SET TASK | Please resize the lines from the line with "You are a computer-use agent. Screen dimensions: 1080x560" to the line with "pyautogui.click(x=579, y=463)", writing each one out again with its request, and multiply every click coordinate in the answers by 0.25, rounding to whole numbers with halves going up. Leave all other numbers unchanged.

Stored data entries
++++
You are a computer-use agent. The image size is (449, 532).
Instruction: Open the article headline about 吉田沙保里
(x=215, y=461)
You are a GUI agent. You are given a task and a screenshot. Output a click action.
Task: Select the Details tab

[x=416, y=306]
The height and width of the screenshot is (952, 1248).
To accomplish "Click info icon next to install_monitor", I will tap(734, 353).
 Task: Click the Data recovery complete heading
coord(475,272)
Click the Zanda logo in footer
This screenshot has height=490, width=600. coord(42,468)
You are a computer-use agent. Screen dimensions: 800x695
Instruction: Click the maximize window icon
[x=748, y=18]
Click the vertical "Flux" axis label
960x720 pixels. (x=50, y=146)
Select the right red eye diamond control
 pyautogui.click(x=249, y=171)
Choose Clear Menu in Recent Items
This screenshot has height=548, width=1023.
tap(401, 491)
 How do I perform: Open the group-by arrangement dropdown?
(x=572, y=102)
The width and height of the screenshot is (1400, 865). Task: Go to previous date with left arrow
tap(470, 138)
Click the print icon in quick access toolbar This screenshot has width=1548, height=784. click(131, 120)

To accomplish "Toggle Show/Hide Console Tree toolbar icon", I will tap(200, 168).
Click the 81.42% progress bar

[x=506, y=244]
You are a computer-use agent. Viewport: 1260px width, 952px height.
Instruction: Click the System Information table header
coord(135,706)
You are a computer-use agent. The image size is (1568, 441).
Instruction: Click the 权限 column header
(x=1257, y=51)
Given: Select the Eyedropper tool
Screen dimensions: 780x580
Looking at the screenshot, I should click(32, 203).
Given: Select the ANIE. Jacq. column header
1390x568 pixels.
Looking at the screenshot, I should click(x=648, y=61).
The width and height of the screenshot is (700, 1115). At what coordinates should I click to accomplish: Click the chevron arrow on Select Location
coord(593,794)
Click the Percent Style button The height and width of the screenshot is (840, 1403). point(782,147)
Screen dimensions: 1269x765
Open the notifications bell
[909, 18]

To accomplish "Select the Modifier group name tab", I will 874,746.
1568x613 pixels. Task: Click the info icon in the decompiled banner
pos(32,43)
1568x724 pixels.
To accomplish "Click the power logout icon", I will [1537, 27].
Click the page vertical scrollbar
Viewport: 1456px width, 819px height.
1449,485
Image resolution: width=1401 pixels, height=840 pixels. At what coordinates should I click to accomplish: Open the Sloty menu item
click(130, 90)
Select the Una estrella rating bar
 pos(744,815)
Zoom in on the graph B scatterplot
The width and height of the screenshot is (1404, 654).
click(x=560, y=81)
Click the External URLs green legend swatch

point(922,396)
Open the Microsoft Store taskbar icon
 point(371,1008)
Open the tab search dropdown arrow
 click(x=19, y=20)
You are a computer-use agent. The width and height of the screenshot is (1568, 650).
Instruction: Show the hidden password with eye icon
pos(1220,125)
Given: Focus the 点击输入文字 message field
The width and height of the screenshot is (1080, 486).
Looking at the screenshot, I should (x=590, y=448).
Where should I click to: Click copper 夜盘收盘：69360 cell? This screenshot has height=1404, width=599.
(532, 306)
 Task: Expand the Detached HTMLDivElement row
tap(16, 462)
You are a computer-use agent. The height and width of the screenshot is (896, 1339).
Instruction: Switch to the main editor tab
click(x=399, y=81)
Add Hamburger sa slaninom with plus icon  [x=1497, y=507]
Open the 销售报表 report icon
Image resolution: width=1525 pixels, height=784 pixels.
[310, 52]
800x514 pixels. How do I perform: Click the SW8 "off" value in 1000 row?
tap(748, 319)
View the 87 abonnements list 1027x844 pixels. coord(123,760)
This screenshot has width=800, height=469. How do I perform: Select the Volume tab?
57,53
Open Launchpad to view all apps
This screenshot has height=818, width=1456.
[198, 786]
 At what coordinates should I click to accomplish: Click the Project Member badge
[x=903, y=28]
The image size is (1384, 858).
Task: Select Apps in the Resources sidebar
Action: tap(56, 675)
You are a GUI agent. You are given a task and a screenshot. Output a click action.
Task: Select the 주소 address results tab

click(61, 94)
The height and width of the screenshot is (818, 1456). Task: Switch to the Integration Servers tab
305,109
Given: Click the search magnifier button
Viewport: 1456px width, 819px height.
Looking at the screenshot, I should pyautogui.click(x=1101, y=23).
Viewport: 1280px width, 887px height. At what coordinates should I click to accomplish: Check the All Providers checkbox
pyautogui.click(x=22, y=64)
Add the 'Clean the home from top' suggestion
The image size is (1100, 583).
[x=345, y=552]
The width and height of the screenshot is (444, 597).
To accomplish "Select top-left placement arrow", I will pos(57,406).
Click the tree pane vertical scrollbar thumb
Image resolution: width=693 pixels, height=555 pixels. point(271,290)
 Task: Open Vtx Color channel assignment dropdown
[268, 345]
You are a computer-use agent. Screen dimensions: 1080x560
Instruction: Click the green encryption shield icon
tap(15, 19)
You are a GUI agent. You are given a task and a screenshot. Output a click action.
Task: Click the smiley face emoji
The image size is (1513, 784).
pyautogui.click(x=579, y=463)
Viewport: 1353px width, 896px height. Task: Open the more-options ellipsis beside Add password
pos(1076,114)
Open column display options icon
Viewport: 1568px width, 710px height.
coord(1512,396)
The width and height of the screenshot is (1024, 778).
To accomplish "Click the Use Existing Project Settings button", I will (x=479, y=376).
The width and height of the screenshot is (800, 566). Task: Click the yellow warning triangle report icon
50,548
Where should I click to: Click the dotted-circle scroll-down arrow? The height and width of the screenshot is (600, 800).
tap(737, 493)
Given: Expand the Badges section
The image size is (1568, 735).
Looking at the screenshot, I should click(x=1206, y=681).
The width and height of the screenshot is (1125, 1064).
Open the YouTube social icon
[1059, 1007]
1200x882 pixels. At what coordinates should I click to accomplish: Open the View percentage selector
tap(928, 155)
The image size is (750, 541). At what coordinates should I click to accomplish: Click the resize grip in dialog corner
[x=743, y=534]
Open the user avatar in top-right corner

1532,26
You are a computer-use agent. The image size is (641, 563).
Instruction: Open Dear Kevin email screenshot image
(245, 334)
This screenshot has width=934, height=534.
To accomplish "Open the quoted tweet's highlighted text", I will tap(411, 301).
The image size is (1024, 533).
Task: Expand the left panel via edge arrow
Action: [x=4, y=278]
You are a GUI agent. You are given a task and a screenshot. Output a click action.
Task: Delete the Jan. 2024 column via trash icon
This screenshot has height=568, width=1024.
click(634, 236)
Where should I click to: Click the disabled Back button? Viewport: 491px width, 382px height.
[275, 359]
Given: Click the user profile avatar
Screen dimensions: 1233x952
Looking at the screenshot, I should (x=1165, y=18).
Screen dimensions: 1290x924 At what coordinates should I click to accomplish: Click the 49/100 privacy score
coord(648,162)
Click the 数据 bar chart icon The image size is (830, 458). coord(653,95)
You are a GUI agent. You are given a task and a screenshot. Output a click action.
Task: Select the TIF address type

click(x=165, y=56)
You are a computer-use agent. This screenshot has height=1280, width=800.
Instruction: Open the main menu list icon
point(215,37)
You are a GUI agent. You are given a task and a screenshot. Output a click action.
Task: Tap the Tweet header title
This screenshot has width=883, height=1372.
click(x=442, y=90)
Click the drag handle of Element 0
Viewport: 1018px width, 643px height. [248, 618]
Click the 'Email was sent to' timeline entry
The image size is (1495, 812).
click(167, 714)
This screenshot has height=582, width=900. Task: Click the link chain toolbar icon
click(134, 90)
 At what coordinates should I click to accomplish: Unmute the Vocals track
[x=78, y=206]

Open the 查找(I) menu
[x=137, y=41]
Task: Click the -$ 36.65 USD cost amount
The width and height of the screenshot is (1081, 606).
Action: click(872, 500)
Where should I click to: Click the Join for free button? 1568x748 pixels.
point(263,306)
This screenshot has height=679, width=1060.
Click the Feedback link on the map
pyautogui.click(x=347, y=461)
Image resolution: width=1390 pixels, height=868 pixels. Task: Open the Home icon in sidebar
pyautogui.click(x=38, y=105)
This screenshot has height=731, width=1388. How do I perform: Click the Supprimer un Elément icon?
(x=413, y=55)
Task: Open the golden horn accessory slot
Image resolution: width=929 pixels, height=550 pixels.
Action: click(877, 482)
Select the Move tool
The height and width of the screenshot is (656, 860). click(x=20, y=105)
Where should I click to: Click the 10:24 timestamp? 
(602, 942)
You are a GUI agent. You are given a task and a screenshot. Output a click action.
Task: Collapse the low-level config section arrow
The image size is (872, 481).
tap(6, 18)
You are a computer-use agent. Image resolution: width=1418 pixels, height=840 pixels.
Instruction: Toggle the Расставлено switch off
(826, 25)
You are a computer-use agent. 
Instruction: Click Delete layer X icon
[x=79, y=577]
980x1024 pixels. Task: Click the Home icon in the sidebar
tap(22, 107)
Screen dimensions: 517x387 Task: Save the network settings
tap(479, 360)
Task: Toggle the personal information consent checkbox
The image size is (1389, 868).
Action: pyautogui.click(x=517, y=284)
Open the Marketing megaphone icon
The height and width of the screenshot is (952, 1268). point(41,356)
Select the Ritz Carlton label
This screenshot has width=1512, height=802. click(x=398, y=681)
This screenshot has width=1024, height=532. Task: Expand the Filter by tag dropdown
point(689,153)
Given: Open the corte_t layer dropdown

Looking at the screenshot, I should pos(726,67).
++++
THE ANSWER |
You are a computer-use agent. Screen dimensions: 1080x560
Instruction: Click the green encryption shield icon
tap(4, 5)
You are a GUI agent. You are given a task and a screenshot. Output a click action.
Task: Click the smiley face emoji
The image size is (1513, 784).
pyautogui.click(x=145, y=116)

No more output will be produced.